Eles me deixaram lá, com o peso do corpo sobre as pernas escancaradas, esperando surtir efeito. Minha mente disparou enquanto eu tentava pensar num antídoto químico facilmente disponível ao veneno que invadia meu sistema, mas eu só havia sido médico durante uma vida e ainda não tivera tempo de conhecer esses medicamentos modernos. Rastejei pelo chão até o jarro de água e bebi tudo, então me deitei de costas no meio do quarto e tentei me acalmar, desacelerar o pulso e a respiração, numa tentativa inútil de limitar a circulação do medicamento. Tive a ideia de monitorar meus próprios sintomas, então me virei no chão para manter o relógio à vista e perceber a passagem do tempo. Após dez minutos, senti uma leve tontura, mas passou. Após quinze minutos, percebi que meus pés estavam do outro lado do mundo, que alguém havia me serrado ao meio, mas mantido os nervos conectados, embora os ossos estivessem quebrados e outra pessoa controlasse meus pés. Eu sabia que aquilo era impossível, mas mesmo assim acreditei na explicação com uma resignação que me impediu de lutar contra a simples realidade da situação.
Tique chegou, se aproximou de mim e disse,
Tá fazendo o quê?
Achei que ela não precisava de resposta, então não me dei ao trabalho.
A saliva escorria por um lado do meu rosto. Até que foi agradável, o frio do cuspe contra o calor da minha pele.
Tá fazendo o quê tá fazendo o quê tá fazendo o quê? — gritou ela, e eu me perguntei se na Nortúmbria já haviam ouvido falar de epinefrina, ou se esse tipo de medicamento ainda seria criado.

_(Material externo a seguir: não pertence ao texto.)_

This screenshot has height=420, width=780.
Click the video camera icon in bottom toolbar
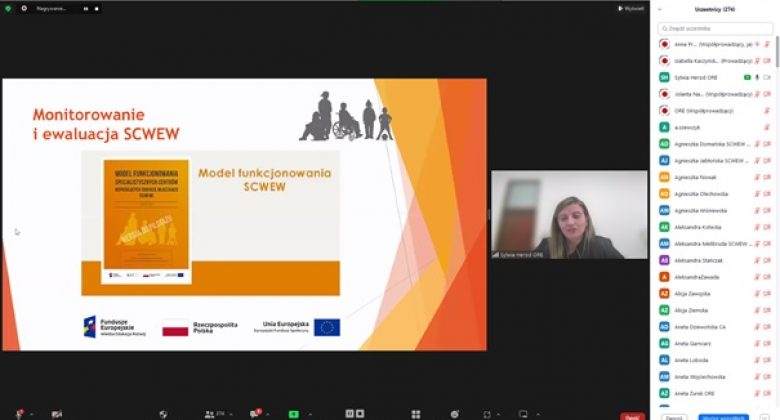coord(57,413)
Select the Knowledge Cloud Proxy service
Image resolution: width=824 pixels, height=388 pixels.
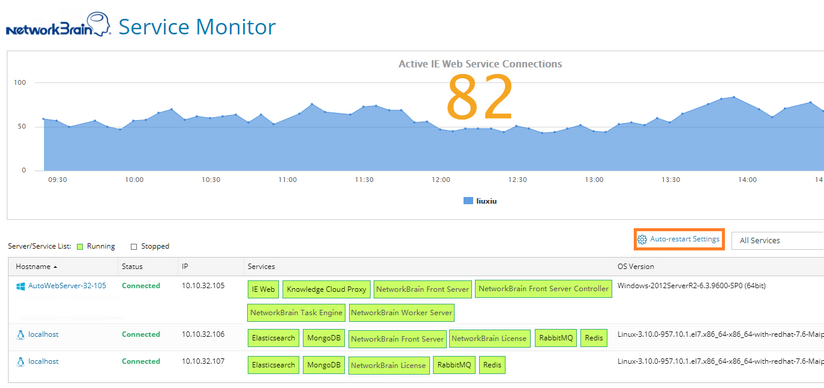click(x=326, y=289)
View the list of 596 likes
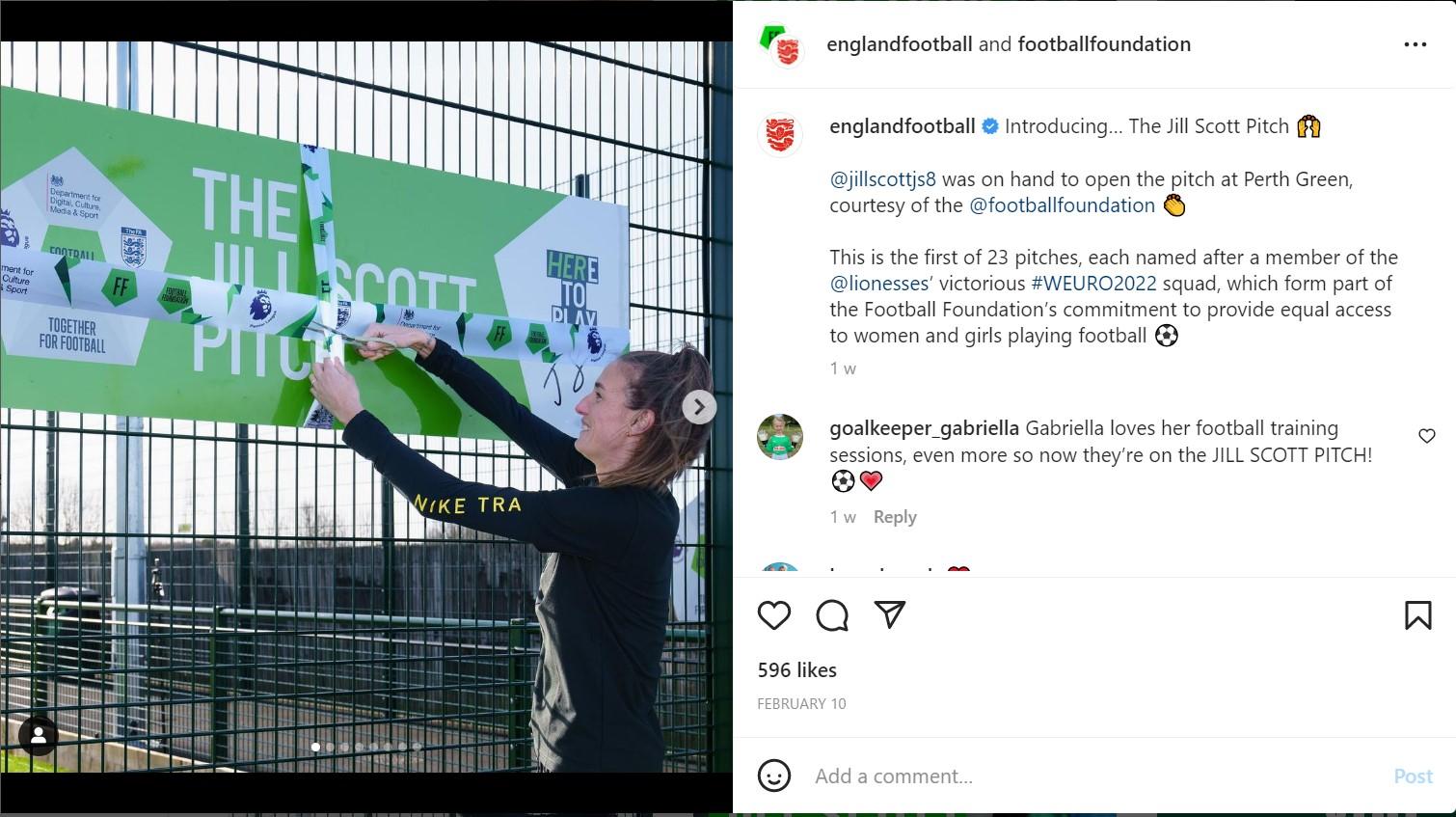 point(797,670)

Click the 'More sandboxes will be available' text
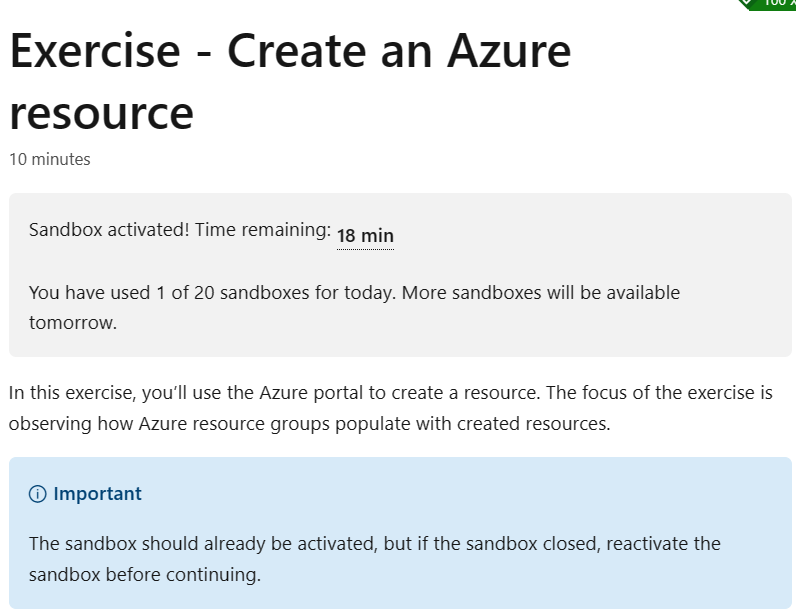(x=541, y=293)
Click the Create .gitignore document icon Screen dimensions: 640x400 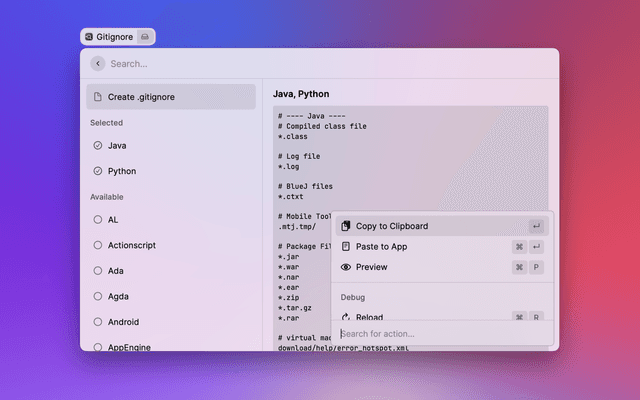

Ela me sacudiu por um instante e foi embora, mas o efeito perdurou, porque continuei tremendo e batendo a cabeça no chão, e eu sabia que havia me molhado, mas isso também foi agradável, interessante e diferente como a saliva, a urina adotando a temperatura do meu corpo até que secou e começou a incomodar, e além disso era um longo caminho, então Bill Feio chegou lá e seu rosto havia sido destruído. Tinha se esborrachado no teto como um tomate maduro, o crânio esmagado para dentro, e só restaram um nariz, dois olhos e uma boca maliciosa flutuando nos restos de sangue e cérebro encharcado ao redor, e quando ele se inclinou sobre mim pedacinhos de seu cerebelo pingavam de sua bochecha, deslizavam para o canto da boca e formavam uma lágrima de matéria cinzenta-rosa que ficava pendurava no lábio inferior e caía, como purê de maçã da colher de um bebê, direto no meu rosto, e eu gritava sem parar até que ele me estrangulou e eu parei de gritar.
É óbvio que a essa altura eu já havia perdido a noção do tempo, e com isso parei de tentar chegar a um diagnóstico através do exercício de contagem do tempo.